- [TASK OBJECTIVE] Lay out the lines starting at the line that contains "Task: Click the New! badge on 云数据库套餐" and ending at the last line of the records as a JSON list of strings, one string per line, with blank lines omitted.

□ □ □

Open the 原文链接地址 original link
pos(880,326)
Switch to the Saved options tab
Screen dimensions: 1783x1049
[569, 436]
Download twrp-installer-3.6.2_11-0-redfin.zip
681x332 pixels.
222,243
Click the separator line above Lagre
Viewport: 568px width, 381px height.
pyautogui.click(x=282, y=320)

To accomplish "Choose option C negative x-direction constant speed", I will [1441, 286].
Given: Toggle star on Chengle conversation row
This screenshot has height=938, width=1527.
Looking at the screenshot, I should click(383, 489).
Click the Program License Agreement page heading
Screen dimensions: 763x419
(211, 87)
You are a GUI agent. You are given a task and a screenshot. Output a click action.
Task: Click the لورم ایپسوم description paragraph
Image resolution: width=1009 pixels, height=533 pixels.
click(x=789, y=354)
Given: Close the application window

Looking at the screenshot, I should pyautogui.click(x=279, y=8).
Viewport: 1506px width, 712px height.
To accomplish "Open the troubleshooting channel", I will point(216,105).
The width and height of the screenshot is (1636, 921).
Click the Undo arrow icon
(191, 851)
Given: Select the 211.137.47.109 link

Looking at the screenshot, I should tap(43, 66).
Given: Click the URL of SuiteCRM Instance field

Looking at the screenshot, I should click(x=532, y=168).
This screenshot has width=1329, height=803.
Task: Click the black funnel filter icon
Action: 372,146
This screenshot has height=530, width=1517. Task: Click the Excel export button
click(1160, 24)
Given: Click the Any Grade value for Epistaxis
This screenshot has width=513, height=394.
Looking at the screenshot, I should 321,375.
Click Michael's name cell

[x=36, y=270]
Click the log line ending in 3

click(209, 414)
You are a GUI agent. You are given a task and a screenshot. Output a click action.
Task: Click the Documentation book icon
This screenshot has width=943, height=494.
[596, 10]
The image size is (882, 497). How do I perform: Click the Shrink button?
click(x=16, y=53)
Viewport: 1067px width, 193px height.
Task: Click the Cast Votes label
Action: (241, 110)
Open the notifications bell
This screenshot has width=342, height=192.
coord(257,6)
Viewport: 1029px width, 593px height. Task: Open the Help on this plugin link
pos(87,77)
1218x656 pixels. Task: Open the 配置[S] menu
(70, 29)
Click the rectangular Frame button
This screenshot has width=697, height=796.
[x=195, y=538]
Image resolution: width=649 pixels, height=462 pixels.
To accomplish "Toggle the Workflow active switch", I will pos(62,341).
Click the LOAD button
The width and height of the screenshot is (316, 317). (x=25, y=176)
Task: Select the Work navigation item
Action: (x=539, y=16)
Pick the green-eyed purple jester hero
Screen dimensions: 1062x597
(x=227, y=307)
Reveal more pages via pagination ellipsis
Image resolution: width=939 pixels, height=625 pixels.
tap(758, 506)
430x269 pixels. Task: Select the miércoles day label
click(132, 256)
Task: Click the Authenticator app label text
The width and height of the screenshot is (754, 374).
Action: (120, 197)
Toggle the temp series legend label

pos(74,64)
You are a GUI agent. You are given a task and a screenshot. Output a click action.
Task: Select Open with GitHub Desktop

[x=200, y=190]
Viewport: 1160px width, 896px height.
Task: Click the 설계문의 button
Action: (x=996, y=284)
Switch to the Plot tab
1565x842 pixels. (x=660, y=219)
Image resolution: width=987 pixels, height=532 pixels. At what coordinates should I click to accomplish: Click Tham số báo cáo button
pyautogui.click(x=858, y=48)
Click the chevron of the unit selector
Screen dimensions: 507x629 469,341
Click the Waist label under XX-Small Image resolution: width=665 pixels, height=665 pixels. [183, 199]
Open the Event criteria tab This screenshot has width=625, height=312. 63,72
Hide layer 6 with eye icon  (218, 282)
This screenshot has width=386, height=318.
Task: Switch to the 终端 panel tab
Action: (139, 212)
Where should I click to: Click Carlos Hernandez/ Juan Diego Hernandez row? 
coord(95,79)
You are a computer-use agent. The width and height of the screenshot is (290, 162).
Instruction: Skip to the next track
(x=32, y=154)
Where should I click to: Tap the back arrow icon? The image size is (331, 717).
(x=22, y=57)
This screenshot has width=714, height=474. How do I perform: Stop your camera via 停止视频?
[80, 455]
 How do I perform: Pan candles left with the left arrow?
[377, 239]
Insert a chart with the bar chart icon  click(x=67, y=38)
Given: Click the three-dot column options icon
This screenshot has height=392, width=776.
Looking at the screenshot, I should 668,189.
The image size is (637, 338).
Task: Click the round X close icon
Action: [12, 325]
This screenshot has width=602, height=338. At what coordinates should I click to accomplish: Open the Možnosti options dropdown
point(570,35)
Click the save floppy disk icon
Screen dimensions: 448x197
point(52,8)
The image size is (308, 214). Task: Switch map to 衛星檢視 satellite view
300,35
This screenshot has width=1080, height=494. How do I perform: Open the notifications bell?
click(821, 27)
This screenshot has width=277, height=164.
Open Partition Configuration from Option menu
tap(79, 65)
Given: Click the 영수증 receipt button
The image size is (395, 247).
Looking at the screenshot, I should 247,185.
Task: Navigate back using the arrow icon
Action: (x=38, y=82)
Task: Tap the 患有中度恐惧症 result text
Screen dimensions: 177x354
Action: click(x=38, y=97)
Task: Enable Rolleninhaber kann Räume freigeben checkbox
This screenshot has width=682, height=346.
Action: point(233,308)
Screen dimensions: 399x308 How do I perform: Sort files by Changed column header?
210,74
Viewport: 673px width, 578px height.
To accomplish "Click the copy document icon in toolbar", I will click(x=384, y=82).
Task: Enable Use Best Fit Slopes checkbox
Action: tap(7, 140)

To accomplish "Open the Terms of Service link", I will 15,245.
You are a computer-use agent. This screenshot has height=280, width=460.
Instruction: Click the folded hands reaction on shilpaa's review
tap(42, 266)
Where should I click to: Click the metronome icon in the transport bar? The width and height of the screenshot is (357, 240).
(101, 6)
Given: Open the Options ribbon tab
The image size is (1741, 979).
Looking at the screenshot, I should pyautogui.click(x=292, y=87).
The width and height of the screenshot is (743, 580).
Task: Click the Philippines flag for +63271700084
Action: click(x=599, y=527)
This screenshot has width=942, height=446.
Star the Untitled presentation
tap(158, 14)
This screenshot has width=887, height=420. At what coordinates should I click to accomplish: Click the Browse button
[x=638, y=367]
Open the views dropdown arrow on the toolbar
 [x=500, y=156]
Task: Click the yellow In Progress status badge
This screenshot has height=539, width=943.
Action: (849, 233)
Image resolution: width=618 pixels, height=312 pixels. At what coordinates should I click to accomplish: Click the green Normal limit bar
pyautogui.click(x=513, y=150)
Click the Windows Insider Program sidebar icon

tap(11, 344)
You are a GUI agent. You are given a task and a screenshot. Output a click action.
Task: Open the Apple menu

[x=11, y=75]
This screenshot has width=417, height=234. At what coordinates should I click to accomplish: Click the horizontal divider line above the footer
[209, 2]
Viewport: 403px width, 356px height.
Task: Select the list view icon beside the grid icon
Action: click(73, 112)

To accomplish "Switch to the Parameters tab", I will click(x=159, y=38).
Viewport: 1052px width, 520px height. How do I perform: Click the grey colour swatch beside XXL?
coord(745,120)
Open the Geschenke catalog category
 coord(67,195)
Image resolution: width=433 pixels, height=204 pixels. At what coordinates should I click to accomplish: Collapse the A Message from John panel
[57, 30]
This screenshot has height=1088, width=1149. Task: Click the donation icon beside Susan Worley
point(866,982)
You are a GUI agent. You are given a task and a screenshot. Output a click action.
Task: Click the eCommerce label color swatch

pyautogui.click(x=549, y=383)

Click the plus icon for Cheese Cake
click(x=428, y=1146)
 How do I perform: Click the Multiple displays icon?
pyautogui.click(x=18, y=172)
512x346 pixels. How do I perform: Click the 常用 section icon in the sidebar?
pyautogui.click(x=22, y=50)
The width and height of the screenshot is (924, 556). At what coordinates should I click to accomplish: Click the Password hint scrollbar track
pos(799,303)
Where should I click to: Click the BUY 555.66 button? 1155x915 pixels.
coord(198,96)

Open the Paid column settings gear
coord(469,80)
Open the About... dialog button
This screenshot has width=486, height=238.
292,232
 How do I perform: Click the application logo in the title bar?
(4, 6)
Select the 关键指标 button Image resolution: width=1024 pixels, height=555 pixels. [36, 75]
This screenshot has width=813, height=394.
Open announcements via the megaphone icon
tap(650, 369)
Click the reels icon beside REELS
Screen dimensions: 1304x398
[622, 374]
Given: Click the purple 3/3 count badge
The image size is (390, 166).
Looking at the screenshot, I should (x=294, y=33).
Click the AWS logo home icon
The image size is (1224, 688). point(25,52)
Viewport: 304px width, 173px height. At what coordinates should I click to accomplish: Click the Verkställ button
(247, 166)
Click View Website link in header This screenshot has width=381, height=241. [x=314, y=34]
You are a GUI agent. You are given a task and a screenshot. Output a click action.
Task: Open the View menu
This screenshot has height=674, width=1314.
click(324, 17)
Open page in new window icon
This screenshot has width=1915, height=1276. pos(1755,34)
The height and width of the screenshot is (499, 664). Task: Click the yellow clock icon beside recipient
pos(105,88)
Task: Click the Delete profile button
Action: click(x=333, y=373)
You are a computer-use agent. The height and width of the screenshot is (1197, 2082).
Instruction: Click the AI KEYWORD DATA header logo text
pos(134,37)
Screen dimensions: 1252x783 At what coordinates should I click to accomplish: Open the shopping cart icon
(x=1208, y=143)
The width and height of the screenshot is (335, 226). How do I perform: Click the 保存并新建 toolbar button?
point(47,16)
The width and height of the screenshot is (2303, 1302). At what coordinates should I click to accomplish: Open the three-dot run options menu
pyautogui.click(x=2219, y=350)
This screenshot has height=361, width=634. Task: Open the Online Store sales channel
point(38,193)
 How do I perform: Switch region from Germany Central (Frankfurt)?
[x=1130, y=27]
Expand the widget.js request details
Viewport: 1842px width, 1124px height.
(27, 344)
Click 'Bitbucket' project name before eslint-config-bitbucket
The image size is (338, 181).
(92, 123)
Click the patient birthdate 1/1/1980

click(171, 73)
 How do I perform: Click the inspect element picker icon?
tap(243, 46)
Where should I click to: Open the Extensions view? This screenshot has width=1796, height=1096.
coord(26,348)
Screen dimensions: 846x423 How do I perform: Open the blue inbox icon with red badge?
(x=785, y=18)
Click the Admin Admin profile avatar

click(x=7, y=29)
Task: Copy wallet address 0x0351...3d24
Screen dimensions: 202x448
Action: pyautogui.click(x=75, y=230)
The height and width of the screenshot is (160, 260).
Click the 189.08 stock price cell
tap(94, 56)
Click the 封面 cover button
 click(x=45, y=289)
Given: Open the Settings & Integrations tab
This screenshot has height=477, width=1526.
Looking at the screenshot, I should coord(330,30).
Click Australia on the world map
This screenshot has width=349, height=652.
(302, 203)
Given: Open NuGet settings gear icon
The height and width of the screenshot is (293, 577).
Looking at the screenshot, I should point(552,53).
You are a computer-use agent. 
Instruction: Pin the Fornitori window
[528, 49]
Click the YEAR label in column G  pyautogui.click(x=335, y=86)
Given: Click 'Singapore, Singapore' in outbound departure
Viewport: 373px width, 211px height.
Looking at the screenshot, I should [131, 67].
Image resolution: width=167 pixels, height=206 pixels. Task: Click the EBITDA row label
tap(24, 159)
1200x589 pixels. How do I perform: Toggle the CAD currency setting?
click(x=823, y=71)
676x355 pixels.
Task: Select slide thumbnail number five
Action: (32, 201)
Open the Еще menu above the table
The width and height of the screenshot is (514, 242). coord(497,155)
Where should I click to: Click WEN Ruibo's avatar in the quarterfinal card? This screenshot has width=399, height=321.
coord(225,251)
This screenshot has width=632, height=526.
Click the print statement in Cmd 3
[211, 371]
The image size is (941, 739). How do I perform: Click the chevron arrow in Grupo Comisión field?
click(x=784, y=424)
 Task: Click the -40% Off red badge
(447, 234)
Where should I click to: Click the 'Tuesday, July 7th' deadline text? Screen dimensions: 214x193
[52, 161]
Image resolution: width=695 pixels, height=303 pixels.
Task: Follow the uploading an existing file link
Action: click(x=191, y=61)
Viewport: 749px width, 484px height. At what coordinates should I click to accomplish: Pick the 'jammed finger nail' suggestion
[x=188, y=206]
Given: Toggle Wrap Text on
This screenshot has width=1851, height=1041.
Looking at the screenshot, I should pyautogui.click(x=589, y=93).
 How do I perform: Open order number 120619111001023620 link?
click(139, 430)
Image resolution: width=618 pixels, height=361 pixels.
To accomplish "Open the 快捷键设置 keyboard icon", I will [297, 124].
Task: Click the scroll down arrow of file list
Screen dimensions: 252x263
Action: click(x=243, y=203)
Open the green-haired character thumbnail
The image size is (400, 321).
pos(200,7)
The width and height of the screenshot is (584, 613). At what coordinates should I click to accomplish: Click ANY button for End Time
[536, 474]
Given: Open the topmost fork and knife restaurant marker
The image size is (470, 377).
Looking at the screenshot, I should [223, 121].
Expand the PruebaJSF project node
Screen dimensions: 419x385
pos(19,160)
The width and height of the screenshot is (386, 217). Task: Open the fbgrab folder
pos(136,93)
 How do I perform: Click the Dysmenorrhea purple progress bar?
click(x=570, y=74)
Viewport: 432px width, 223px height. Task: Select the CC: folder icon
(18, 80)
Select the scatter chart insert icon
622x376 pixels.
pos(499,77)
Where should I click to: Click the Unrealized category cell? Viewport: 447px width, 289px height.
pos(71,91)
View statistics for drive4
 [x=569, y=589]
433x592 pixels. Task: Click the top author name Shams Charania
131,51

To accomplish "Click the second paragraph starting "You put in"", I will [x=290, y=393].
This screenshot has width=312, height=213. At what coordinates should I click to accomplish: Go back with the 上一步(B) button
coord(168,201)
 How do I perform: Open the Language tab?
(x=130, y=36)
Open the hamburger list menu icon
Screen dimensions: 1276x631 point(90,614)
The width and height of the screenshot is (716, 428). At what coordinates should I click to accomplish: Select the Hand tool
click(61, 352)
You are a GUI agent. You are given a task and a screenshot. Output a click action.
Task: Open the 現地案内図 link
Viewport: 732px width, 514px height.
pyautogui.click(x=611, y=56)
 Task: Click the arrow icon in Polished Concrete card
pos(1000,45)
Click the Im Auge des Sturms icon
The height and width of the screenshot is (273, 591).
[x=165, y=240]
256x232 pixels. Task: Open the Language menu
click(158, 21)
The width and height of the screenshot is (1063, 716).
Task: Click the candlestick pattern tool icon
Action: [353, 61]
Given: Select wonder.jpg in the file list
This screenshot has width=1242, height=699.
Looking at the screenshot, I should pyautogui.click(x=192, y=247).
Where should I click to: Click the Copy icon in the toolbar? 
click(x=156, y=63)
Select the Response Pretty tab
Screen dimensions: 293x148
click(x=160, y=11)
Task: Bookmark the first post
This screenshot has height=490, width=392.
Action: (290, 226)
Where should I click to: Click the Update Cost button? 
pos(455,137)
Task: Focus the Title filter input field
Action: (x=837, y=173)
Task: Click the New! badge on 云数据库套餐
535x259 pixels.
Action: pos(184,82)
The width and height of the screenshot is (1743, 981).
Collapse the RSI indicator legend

□ □ □

- [OUTPUT BELOW]
[
  "Task: Click the New! badge on 云数据库套餐",
  "535x259 pixels.",
  "Action: pos(184,82)",
  "The width and height of the screenshot is (1743, 981).",
  "Collapse the RSI indicator legend"
]